CAIRO — A long lost tomb of an Egyptian pharaoh has been found, the country’s antiquities ministry said Tuesday, answering a great mystery of one of ancient Egypt’s most prosperous eras.
King Thutmose II of the 18th dynasty, who reigned during the 15th century B.C., was the husband of one of ancient Egypt’s greatest pharaohs, Queen Hatshepsut, who ruled over an era of prolific building and expanding trade routes.
He was also an ancestor of Tutankhamen’s, whose tomb was discovered in 1922 and remains one of the most intact royal Egyptian tombs ever found.
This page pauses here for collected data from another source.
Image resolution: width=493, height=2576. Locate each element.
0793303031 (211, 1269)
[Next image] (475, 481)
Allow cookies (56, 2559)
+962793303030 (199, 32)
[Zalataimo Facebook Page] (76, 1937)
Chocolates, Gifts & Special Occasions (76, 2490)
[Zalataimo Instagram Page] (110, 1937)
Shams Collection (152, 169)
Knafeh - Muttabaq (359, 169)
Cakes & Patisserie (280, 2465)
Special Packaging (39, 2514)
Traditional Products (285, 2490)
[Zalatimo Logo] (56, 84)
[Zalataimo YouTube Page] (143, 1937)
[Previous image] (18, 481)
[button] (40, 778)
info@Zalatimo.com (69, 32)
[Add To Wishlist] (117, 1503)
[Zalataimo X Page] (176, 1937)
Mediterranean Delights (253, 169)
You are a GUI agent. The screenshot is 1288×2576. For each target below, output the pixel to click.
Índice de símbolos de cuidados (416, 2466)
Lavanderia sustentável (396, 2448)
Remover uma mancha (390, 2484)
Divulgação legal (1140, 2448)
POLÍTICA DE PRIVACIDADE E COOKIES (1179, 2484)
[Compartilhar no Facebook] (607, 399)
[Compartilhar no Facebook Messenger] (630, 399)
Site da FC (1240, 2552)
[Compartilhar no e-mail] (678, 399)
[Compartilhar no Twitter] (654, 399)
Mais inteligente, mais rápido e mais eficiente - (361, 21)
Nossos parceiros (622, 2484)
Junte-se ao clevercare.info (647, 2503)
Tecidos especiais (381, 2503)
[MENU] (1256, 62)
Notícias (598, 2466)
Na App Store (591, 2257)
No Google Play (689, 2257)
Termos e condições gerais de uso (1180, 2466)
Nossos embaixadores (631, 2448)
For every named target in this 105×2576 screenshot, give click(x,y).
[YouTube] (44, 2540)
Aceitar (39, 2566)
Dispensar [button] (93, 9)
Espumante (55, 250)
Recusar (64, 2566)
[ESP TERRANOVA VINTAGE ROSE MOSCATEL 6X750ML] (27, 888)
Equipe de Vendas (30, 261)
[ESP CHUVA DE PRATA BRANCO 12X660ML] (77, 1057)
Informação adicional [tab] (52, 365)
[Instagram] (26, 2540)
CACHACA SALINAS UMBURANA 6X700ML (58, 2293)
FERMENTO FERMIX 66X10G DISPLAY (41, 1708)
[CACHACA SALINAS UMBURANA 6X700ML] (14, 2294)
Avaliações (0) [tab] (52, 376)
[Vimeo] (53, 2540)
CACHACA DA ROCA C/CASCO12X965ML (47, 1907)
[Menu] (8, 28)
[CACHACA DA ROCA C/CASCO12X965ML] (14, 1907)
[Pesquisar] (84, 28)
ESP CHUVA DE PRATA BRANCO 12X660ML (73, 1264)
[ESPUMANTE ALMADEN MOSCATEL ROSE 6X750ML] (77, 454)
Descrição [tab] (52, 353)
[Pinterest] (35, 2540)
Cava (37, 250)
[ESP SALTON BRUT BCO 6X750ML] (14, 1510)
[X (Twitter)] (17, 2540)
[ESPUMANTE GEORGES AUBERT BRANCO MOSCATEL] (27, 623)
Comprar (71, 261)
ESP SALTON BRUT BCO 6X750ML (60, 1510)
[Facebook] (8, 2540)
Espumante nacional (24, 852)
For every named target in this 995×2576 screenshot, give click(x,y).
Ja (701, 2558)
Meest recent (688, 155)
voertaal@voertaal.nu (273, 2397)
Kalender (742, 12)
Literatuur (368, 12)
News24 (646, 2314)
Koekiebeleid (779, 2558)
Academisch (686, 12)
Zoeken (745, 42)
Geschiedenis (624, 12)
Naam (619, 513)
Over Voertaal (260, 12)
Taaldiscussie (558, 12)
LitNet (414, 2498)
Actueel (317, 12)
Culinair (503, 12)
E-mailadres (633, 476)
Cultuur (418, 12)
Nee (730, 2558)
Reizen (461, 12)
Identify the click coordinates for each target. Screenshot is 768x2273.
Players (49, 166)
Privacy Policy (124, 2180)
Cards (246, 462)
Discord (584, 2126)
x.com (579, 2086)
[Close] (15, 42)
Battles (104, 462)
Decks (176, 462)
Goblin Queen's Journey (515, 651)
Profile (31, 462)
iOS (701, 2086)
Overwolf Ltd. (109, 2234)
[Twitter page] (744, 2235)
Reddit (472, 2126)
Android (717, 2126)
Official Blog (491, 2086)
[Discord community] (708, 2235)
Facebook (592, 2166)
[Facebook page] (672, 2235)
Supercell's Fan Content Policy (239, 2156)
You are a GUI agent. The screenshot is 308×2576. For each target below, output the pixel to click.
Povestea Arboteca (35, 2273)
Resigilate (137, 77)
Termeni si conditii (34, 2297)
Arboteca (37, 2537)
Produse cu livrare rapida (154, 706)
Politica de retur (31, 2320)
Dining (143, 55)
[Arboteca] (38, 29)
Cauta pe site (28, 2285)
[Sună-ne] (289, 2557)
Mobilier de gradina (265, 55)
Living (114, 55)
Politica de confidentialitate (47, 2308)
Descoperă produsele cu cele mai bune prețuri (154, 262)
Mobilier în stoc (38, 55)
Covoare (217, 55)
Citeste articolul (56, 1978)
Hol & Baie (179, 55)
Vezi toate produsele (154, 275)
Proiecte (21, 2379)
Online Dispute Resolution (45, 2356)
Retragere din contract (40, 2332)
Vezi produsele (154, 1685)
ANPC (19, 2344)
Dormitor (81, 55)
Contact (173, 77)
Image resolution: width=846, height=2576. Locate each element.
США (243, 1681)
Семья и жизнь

While Thutmose II’s mummy was found in the 19th century as part of a trove of mummies, his tomb had not, leaving a gap in what archeologists knew about a king who ruled during one of Egypt’s most prosperous eras.
“It was a very rich period,” said British Egyptologist Chris Naunton, who was not involved in the excavation. But the mystery of Thutmose’s tomb “was a glaring gap, and that gap has now been filled.”
The entrance and main corridor of the tomb, located just west of the Valley of the Kings, was first uncovered in 2022. A team of British and Egyptian archeologists later identified the tomb, initially believed to be that of a royal wife, as belonging instead to a pharaoh.